*** Given entries Section Begins ***

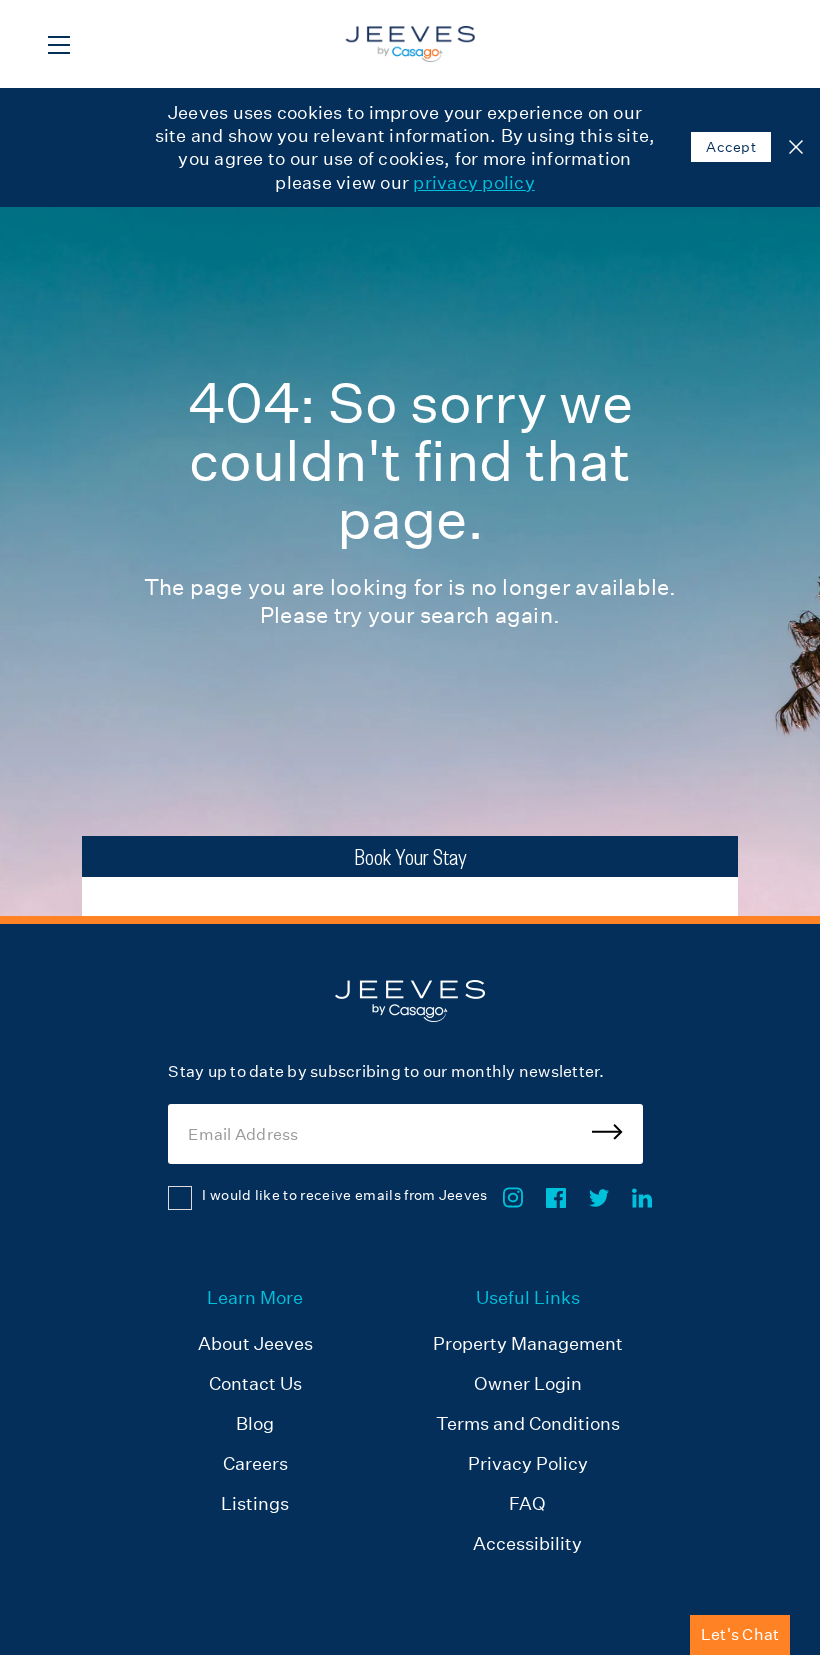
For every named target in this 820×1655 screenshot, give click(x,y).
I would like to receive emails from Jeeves (344, 1195)
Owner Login (528, 1383)
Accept (731, 147)
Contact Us (255, 1383)
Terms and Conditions (528, 1423)
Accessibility (527, 1543)
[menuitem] (255, 1423)
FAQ (527, 1503)
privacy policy (474, 182)
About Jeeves (255, 1343)
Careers (255, 1463)
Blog (255, 1423)
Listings (255, 1503)
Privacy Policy (528, 1463)
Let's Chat (740, 1634)
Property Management (528, 1343)
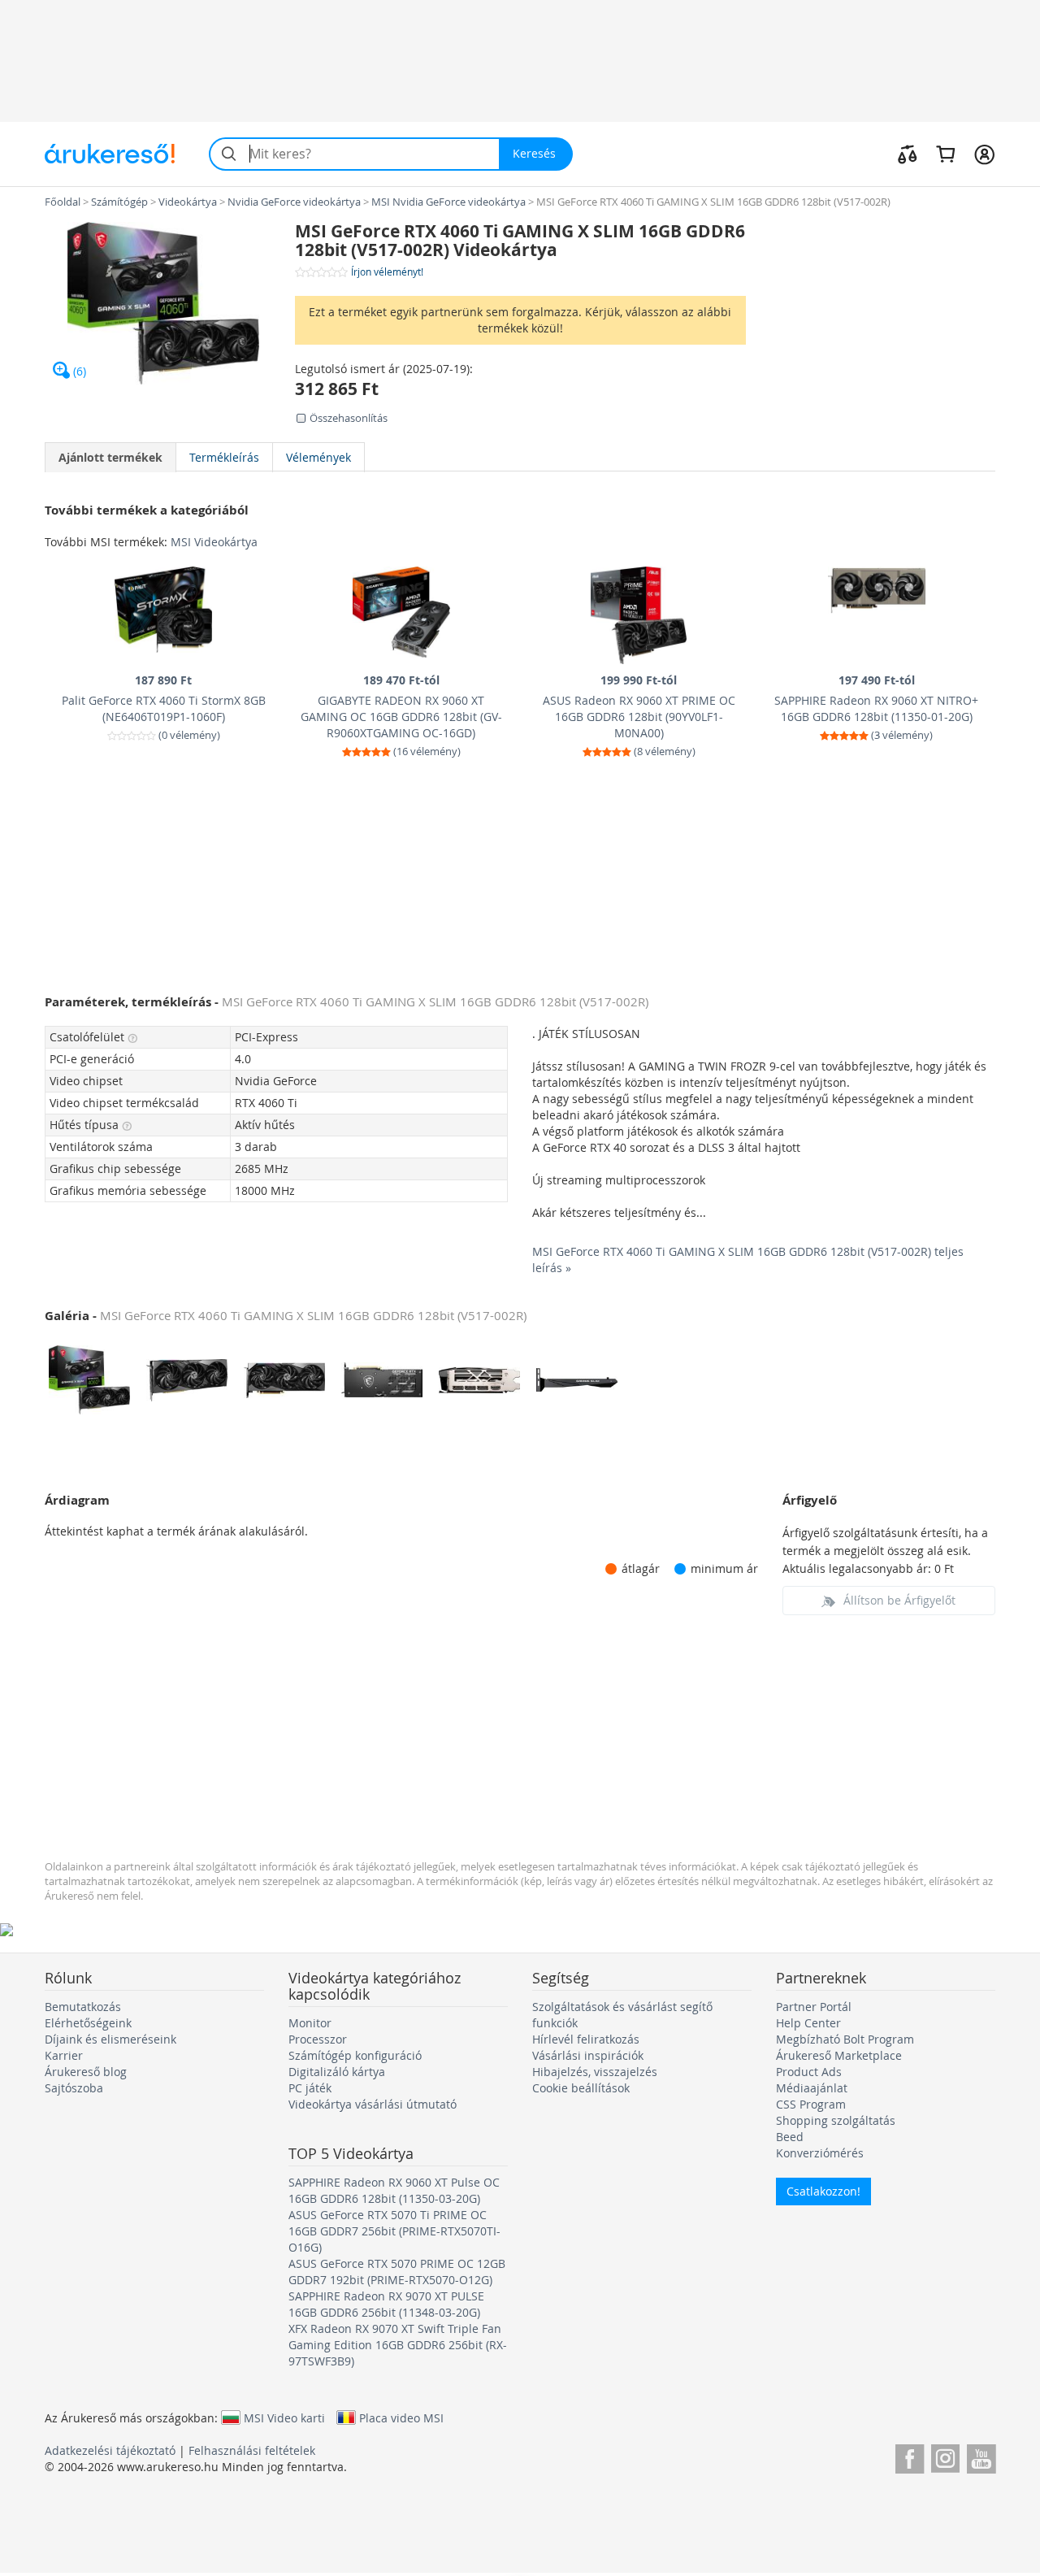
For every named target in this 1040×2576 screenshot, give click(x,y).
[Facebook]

*** Given entries Section Ends ***

Your assignment: Write out exactly, and only, the lines running from the line with "privacy policy (474, 182)" to the last line above, both included, with all pictures omitted.

Exercise answer:
privacy policy (474, 182)
About Jeeves (255, 1343)
Careers (255, 1463)
Blog (255, 1423)
Listings (255, 1503)
Privacy Policy (528, 1463)
Let's Chat (740, 1634)
Property Management (528, 1343)
For every named target in this 1040×2576 screenshot, give click(x,y).
[Facebook]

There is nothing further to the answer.